6.15.2012

AAAAAAHHHHHHHH!!!!!!


Why Daddy can never ever leave town again

Many, many years ago when I was single, I lived in Chicago. A girlfriend had just had a difficult break up and passed on these words of wisdom.

“Men,” she said, “are only good for one thing.”

“Really?” I said.

“Yes. And how important is parallel parking anyway?”

We laughed. But this last weekend drove home yet another critical skill Dad brings to the house.

He was out of town and we girls were left on our own for a few days. Everything was fine, until IT showed up. The one thing I totally cannot handle. The one thing that sends me running out of any room, screaming.

Keep in mind, I have been a mouse rancher. I have handled garter snakes, rats, and even tarantulas, no problem. But there’s one part of the Texas Hill Country I cannot handle.

Scorpions.

Once, while I was eight months pregnant I completed a seven-foot vertical leap when a scorpion landed on my hand. I spent ten minutes stomping on it until it was completely indistinguishable from the dirt.

I have hopped up on counters, chairs, beds, tables, and on at least one occasion, a person, to avoid scorpions. I couldn't even put a picture of one on this BLOG for god's sake!
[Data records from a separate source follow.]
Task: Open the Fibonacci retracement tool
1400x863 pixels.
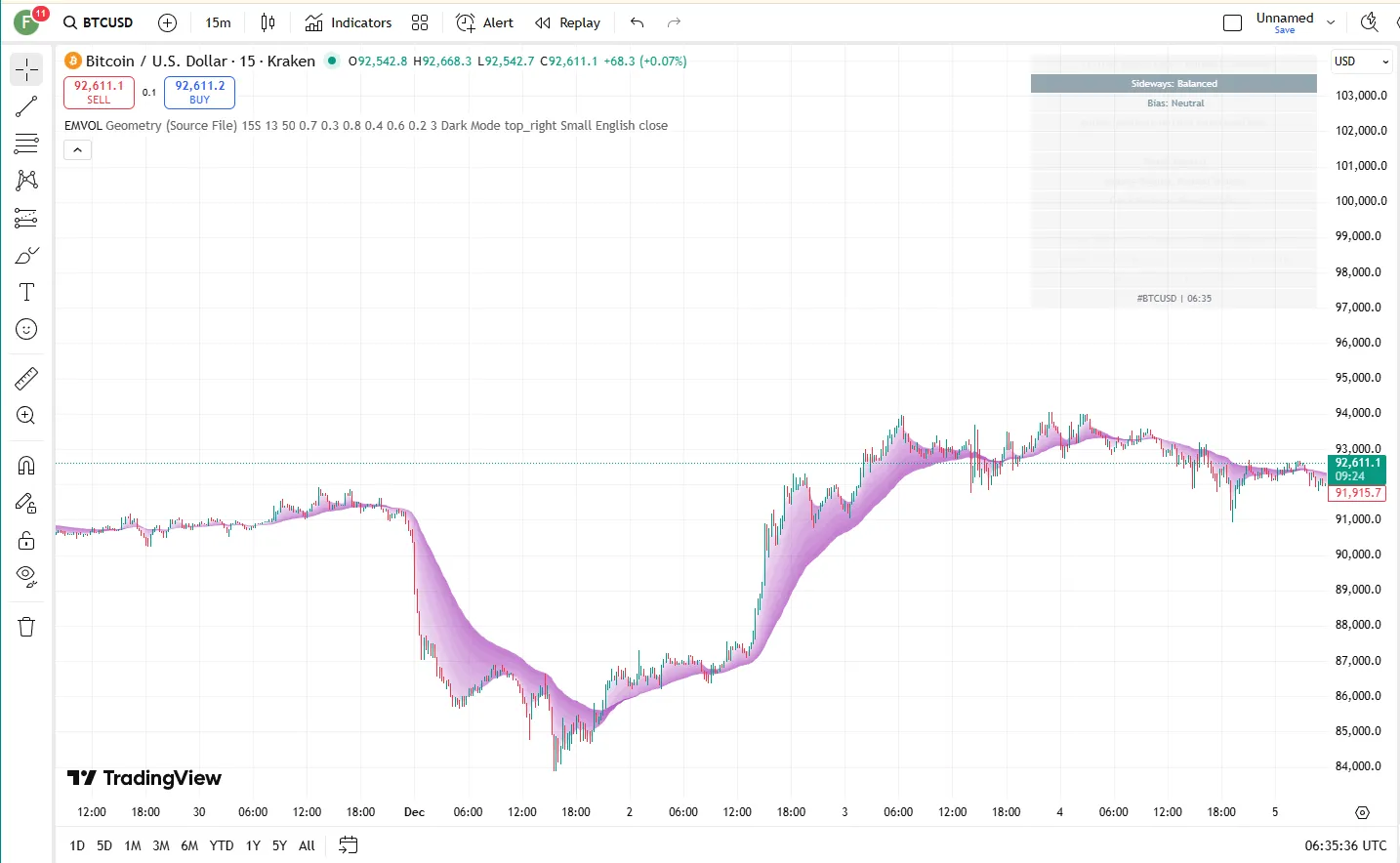Action: (26, 144)
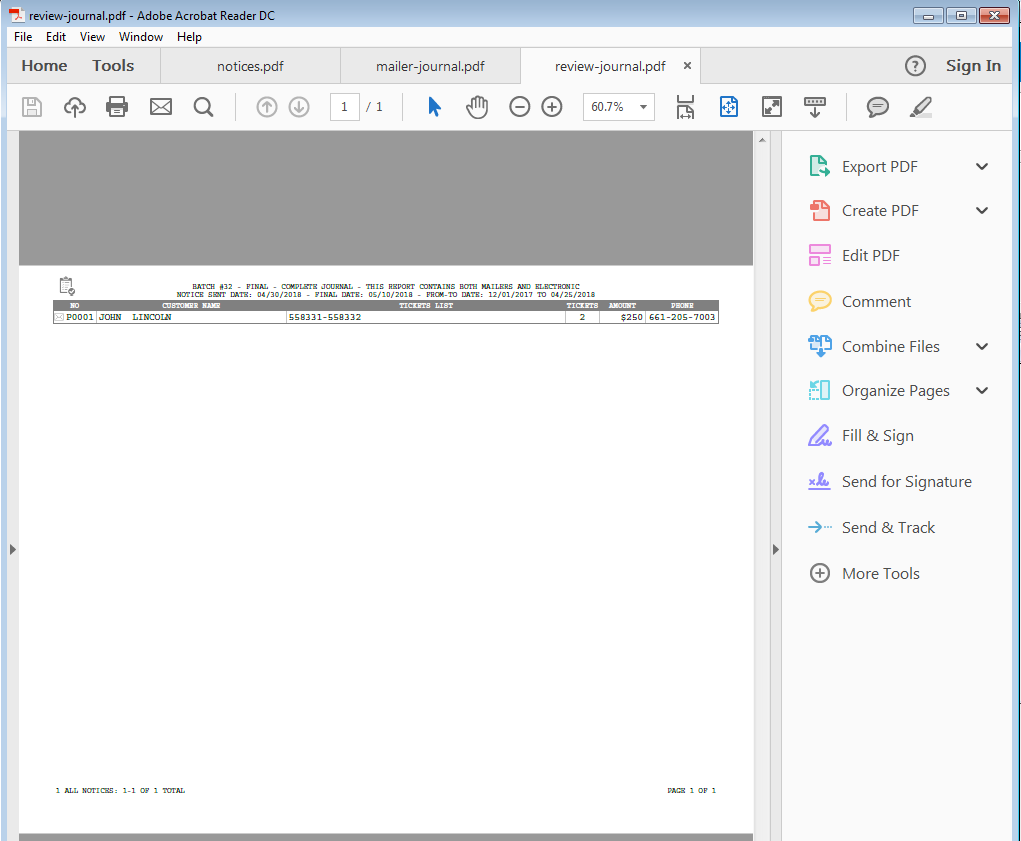Image resolution: width=1021 pixels, height=841 pixels.
Task: Expand the Organize Pages chevron
Action: tap(982, 391)
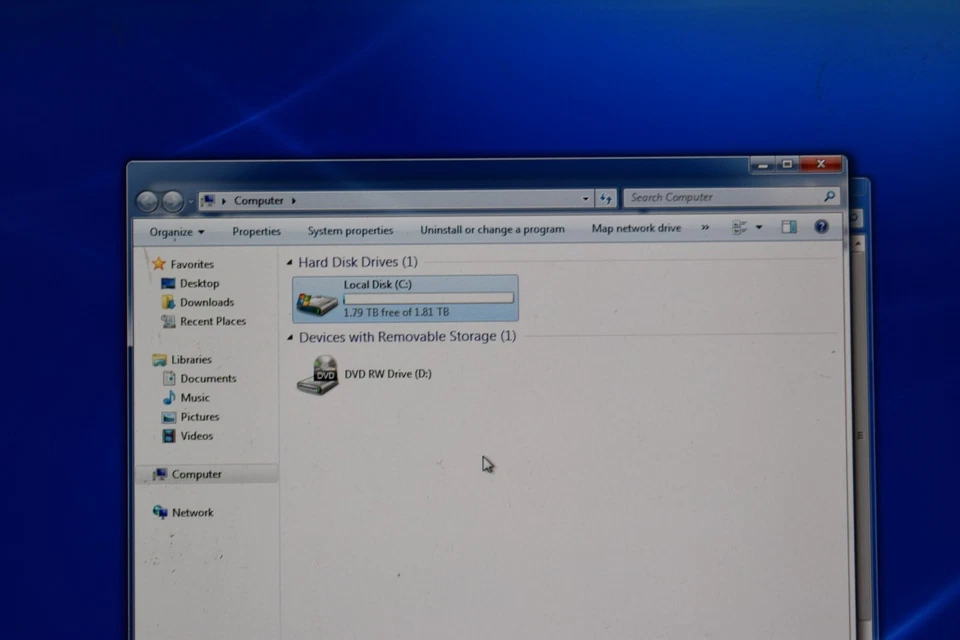Click the refresh icon in the address bar
The image size is (960, 640).
tap(605, 198)
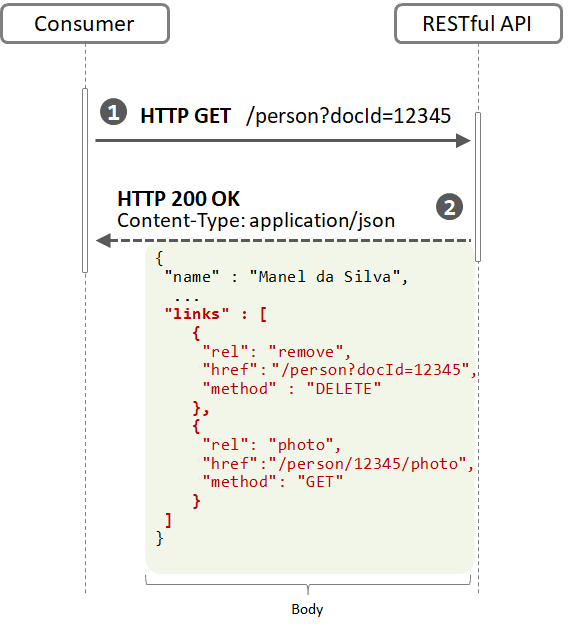The height and width of the screenshot is (627, 568).
Task: Select the Consumer participant box
Action: (x=85, y=24)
Sensing my vulnerability with our in-house exterminator 300 miles away, a scorpion slithered casually into our living room on Sunday. Fighting my abject terror, I managed to quickly grab the fireplace shovel and pin its tail.
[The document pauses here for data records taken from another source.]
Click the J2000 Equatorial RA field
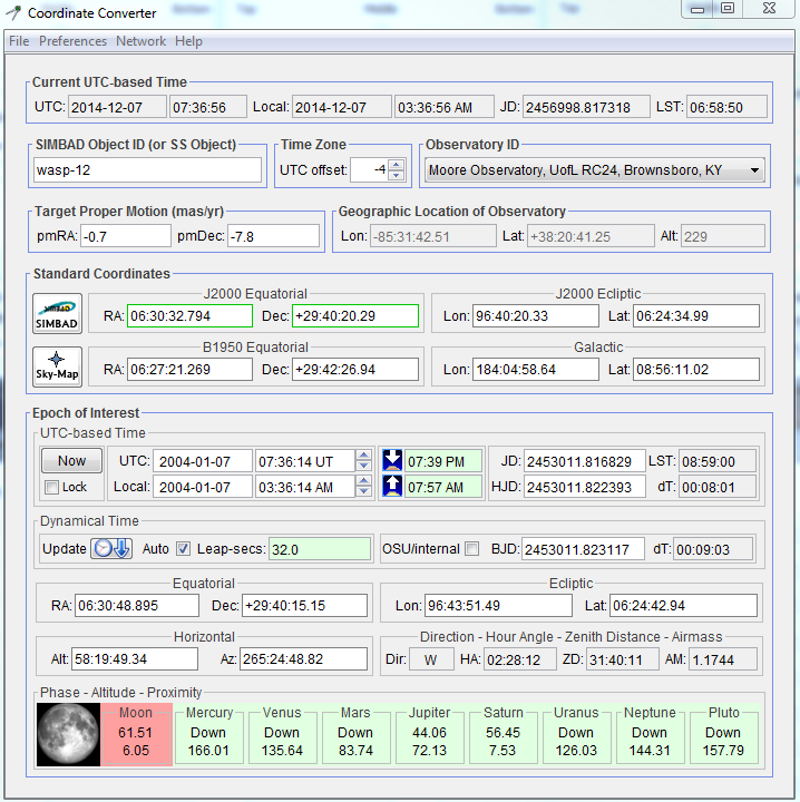Screen dimensions: 800x802 [189, 317]
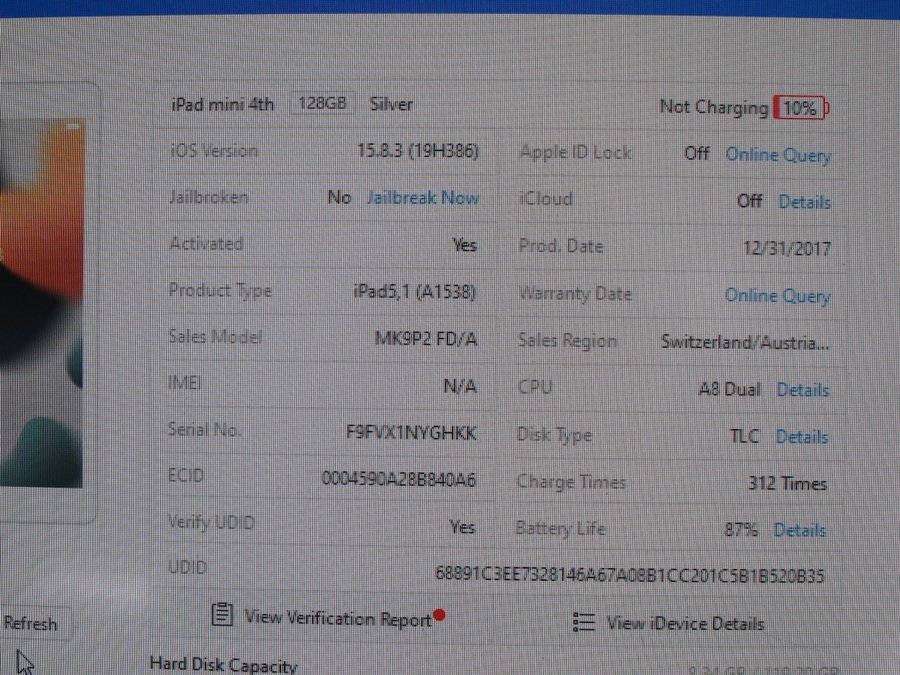The image size is (900, 675).
Task: Run Online Query for Apple ID Lock
Action: pyautogui.click(x=777, y=155)
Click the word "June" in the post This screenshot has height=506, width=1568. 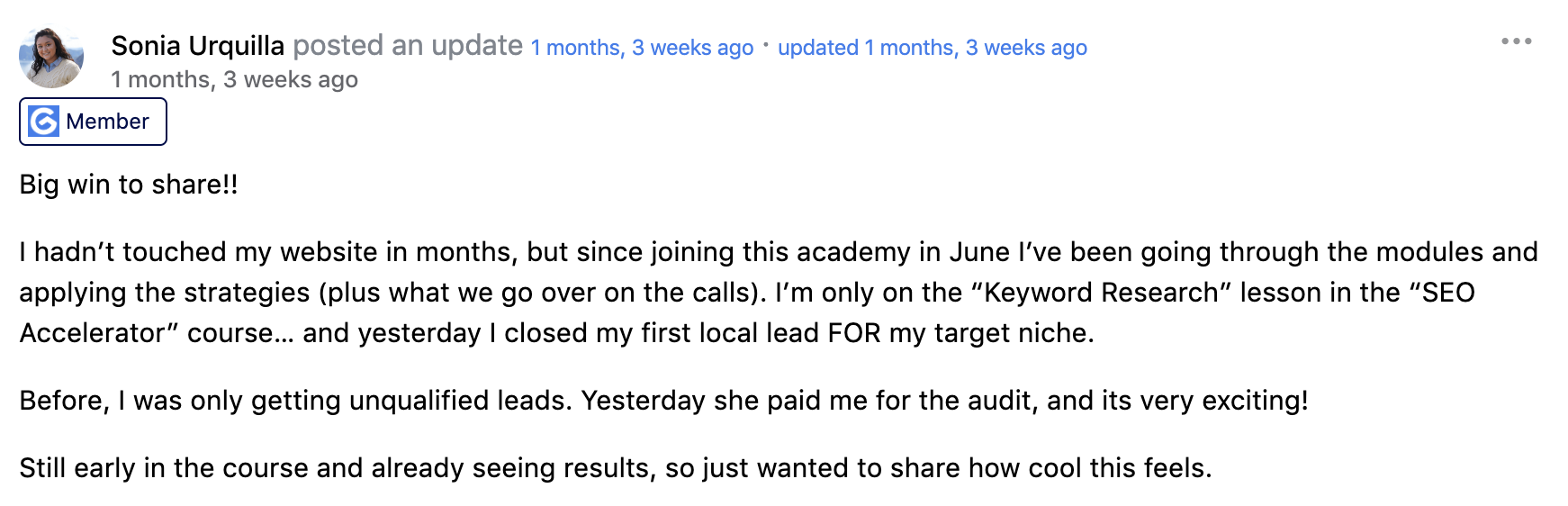[x=979, y=252]
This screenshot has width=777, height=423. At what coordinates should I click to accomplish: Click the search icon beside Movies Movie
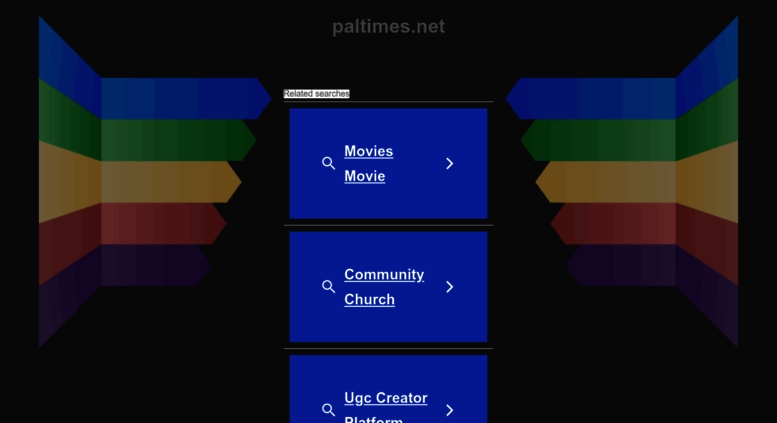(328, 163)
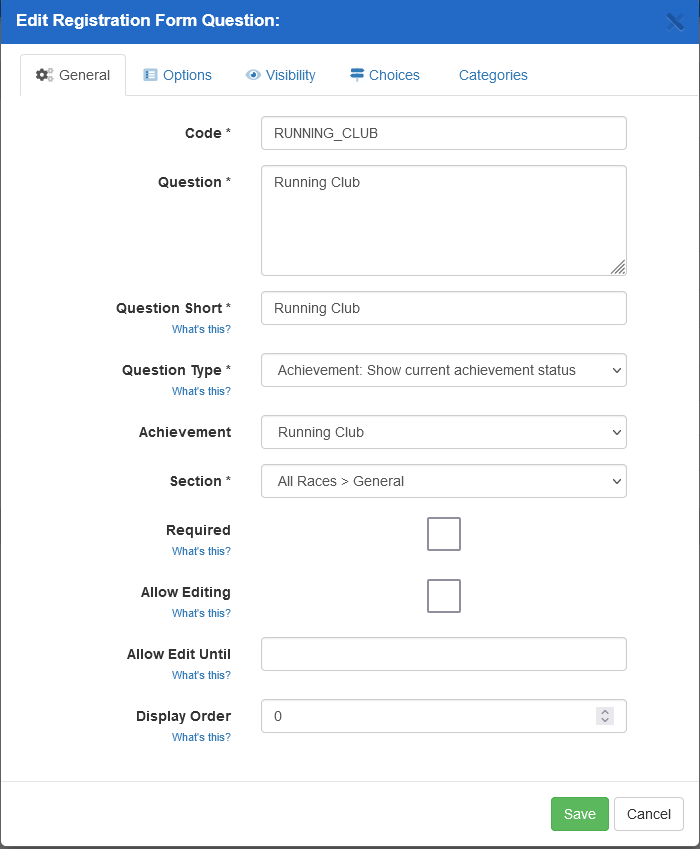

Now I had a squirming, clearly not dying scorpion by the tail and I couldn’t move, both because it would escape and because I was completely paralyzed with fear. Fortunately the battle had attracted Mireya who came over to watch.
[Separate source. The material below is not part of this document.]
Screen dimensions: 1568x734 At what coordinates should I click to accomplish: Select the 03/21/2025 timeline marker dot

“Is it dead?” I asked, trying to avoid looking directly at it.

“No,” she said calmly. “Do you want a stick so you can smash it?”

My stomach turned. “Um, yes, I guess so.”

As I worked to smash the scorpion, Mireya called Dad on the phone. “Daddy! Mommy is freaking out.”

“Tell him he is NEVER allowed to go out of town again!” I said. Well, it came out more like a shriek. But if you’re ever trying to smash a scorpion with a stick while keeping its tail pinned and it’s squirming around like an evil monster right out of a horror movie, trust me, you’ll be shrieking too.

So Happy Father’s Day, to all the Dads out there, who parallel park and smash scary things. This one’s for you.

(By the way, there will be no more going out of town during scorpion season. Seriously.)